EHS, in which antagonist muscle contraction is added to stretching, is often used clinically as a therapeutic approach to increase the ROM, and many studies have demonstrated its effectiveness. EHS has been shown to be more effective in increasing the ROM than static stretching, possibly because the relaxation effect after isometric contraction is larger in EHS than in static stretching. Jung [39] implemented isometric contraction of the agnostic muscle and the antagonist muscle alongside static stretching of the hamstring muscle, and reported increases in both the ROM and muscular strength. Kim [40] implemented static and PNF stretching, which adds an isometric contraction, for the hamstring muscles and examined the duration for which flexibility had been maintained. In the static stretching group, flexibility decreased after 15 minutes. In the PNF stretching group, however, flexibility increased and remained higher even after 30 minutes. Björklund et al. [41] suggested that isometric contraction before stretching, as an important factor in improving flexibility, might promote the sensory adaptation.

On the other hand, each study using EHS focused only on an isometric contraction of the agonist or antagonist muscle, and most studies only examined the effects of EHS, in which an isometric contraction was added. Several studies did not even mention the contraction intensity. Therefore, this study compared the difference in the ROM when EHS was performed at different isometric contraction intensities to determine the more efficient contraction intensity when using EHS clinically. When the study was designed, previous studies to decide which contraction intensities to compare were lacking, so values of 100% (maximum) [22,23,25], 50% (median), and 10% (minimum) MVIC were selected arbitrarily. In studies that examined the effects of stretching, several factors influenced the results, including the study duration, number of subjects, and restricted muscle length differences between subjects [20]. Even more variables could be involved when EHS is used in actual clinical practice. In addition to the isometric contraction intensity, differences could arise according to the contraction time, post-contraction relaxation time, contraction frequency, contraction intensity during stretching, and the experience and capability of the physical therapist. For this to become a more efficient stretching method in the future, additional studies will be needed to explore these variables.

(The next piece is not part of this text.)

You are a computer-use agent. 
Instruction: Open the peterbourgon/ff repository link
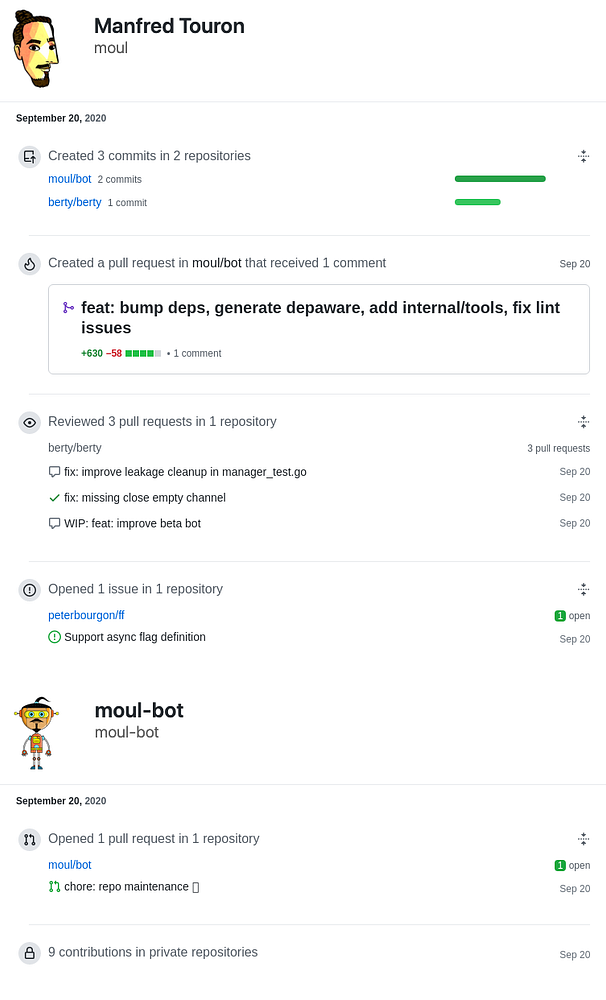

This study had several limitations. First, as a cross- sectional pilot study, only the immediate effect was measured and only a temporary increase for healthy adult men was reported (Smith 1994). Second, the reliability of the digital goniometer used to measure the ROM in this study was too low (r=.47-.69), and the method of measurement was unscientific because the results can vary according to the examiner. Third, evidence for a comparison between 10% MVIC, 50% MVIC, and 100% MVIC is rare because previous studies that compared the effects of EHS at different isometric contraction intensities are rare. That is, different results can be obtained depending on the degree of hamstring shortening. Therefore, it is necessary to conduct a comparative study on the MVIC intensity, together with scientific test and evaluation criteria to clearly select the subjects with hamstring shortening. Finally, during static stretching in EHS, objectivity for the stretching end point (soft end feel) is lacking. Future research will compare the treatment effects when other variables are altered, examine the duration for which the treatment effect is maintained, and account thoroughly for the limitations of the present study.

V. Conclusion

This study showed that when using EHS on shortened hamstring muscles, isometric contraction intensities of 10%, 50%, and 100% MVIC are all effective in restoring hamstring muscle flexibility. In terms of the differences in effectiveness between the different isometric contraction intensities, 100% MVIC was more effective in restoring the hamstring muscle flexibility than 10% or 50% MVIC. The use of EHS with 100% MVIC will be more effective clinically, but further research on the clinical application and long-term effects on more muscle groups will be needed.